I stood in line at an HMV to buy the Joshua Tree LP many moons ago but I was only 14 at the time!
Ramble
Interesting article - not sure they are all iPhone 4S beaters per se, but there are some very decent phones there. Moved away from 3 years of iPhone (3g and 3gs) use 3-4 months ago to android and the Galaxy S2, and couldn't be happier.
I moved after some spectacular fails on the part of Apple service (I got robbed on the iStore and they utterly failed to do anything about it - refused to reverse the transactions, refused to even say whether or not they'd help the police in a trivial prosecution, and avoided answering any question, instead using boilerplate text designed to get me to go away).

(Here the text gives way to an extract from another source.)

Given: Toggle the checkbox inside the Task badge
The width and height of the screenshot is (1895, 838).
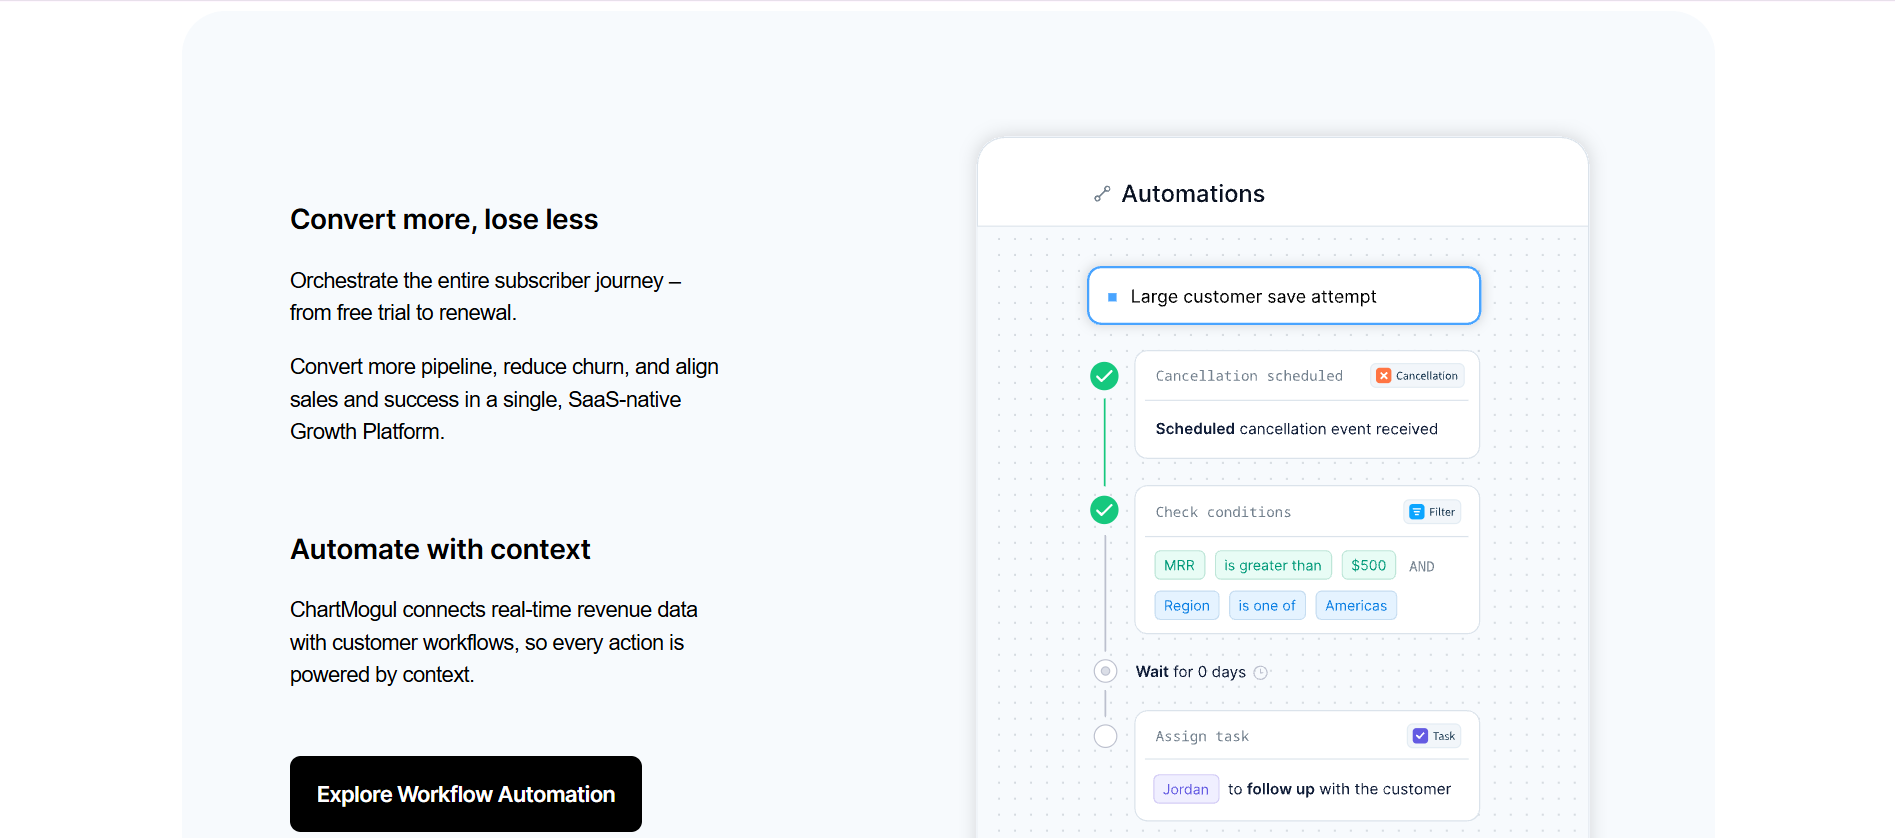Looking at the screenshot, I should tap(1420, 735).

My first iPhone (3g) had suffered a hardware failure after 15 months forcing me into another iPhone (3gs) contract (particularly if I wanted to retrieve my contact data and not pay another £120 unwanted airtime), and when the glass screen of the new one cracked the apple shop wanted to replace it for a 'very generous' refurbished phone price of £249. The internet provided me with the solution to that for £13 and about 20 minutes of my time with a hair dryer.
I loved the iPhone and iOS a lot and recognised that (from the 3g onwards) it was a real game changer. My early adopter friends with android were singing it's praises and so I periodically got to play with their phones. In my own opinion the UI overtook iOS about 18 months ago, and when my contract expired I moved over to android.

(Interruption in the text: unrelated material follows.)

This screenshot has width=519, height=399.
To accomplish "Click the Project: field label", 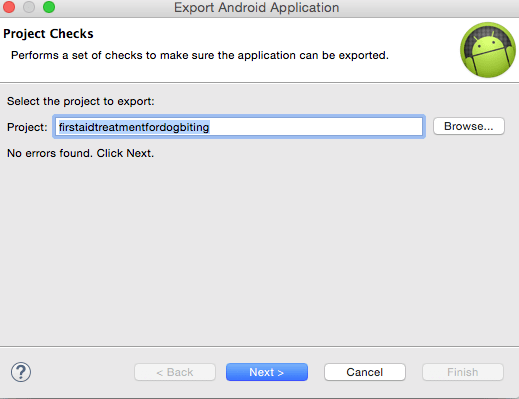I will point(27,127).
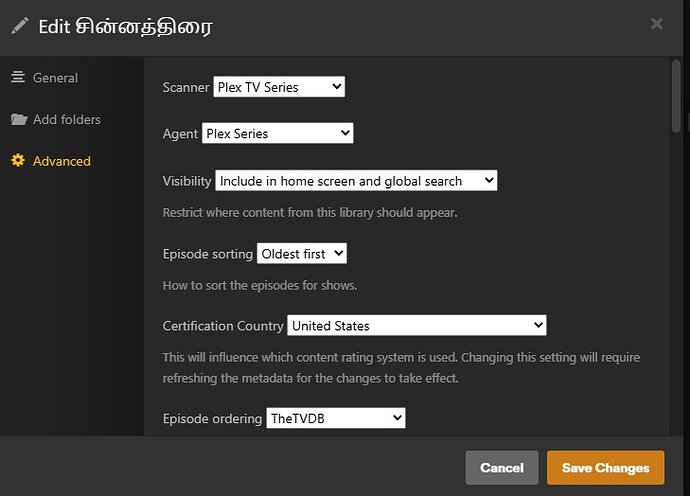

It took me a weekend to de-iTunes my computer (re-encoding my music to normal formats - not entirely necessary - but cathartic), a couple of abortive efforts to buy a 32gb class 10 microsd card from eBay for small money proved annoying, but easily resolved by moving to class 4 (there's only music on there so it was irrelevant). After that it was plain sailing - I bought the Galaxy S2 outright, sold off the old 3gs, moved to giffgaff, and will have repaid the TCO difference within 10 months - so I'm no longer trapped to a contract after a phone has run out of warranty, and if giffgaff ever give me trouble I'll immediately move, at a loss of, at most, a tenner. It also has a 3 year accident and spills warranty purchased for £49 via Amazon - considerably cheaper, longer lasting and wider ranging than Apple's warranty offering. If you have the initial cost of the phone available it's something of a no-brainer to stay out of a contract.

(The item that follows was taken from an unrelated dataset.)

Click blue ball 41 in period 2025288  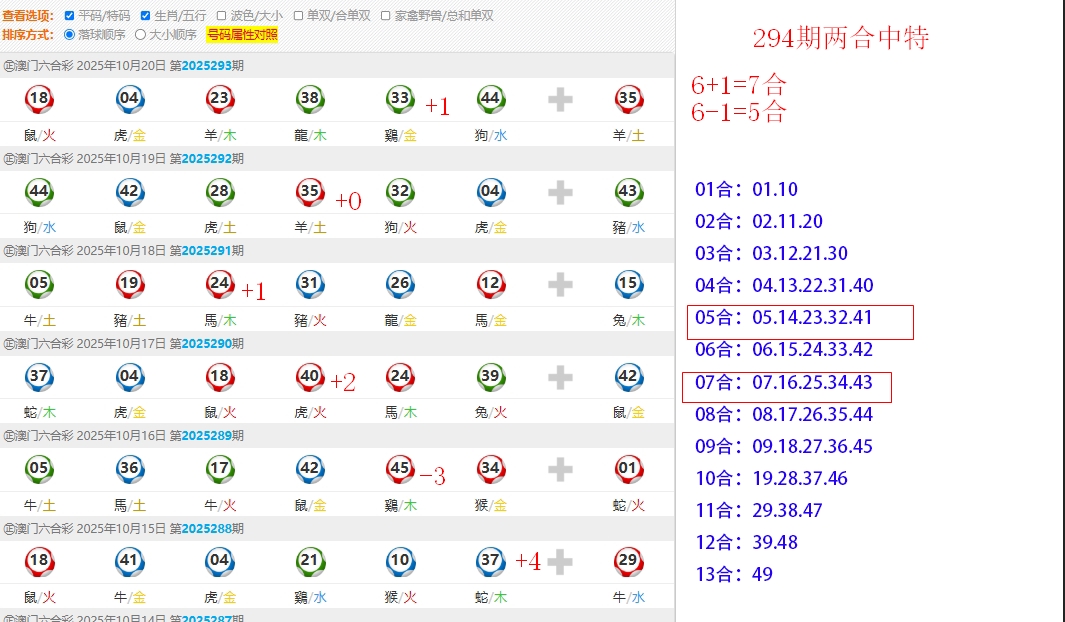point(129,561)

Android isn't entirely perfect - the native music player's shoddy and pod-casting is handled poorly generally, but the market place solved those pretty cheaply. I've had no problems with the market place and, since android outsells iOS 3-1 (approx) at the moment, there are more than enough apps (usually free) to keep me happy, and I suspect that won't change. I also invested another tenner in a couple of spare (Samsung branded) batteries and a wall charger for them, meaning my phone never needs to be tethered to the wall for any length of time. I'd love the android phone community to place a sufficient capacitor in their next generation of phones to make the batteries hot-swappable.
I can't speak for the other phones but have to say the Samsung Galaxy S2 is far and away (for it's time) the best phone I've ever owned (including my old beloved SE T28). After a few months it's never felt flimsy (a complaint I often see bandied about it) and always felt light with plenty of screen space for not much bulk.
I also can't believe that Apple seems to be getting away with claiming it's twice as fast for internet because they finally support hsdpa. That's some brass neck.
Cheers for reading this far - I hope that was an honest depiction of how a former fanboi found happiness elsewhere... I still have lots of friends who rave about their iPhones and more power to them, but I reckon I've found the greener grass.
@Ian Watkinson
Boxster Syndrome? Oh bless.
You really think that spending an extra hundred quid on a phone is in any way comparable to spending an extra forty or fifty grand on a car? Really?
Apple products are quite often lovely, but to imagine that buying them marks you out as a big shot is hilarious. It's the technodweeb equivalent of bragging about how much you paid for your Adidas sneakers.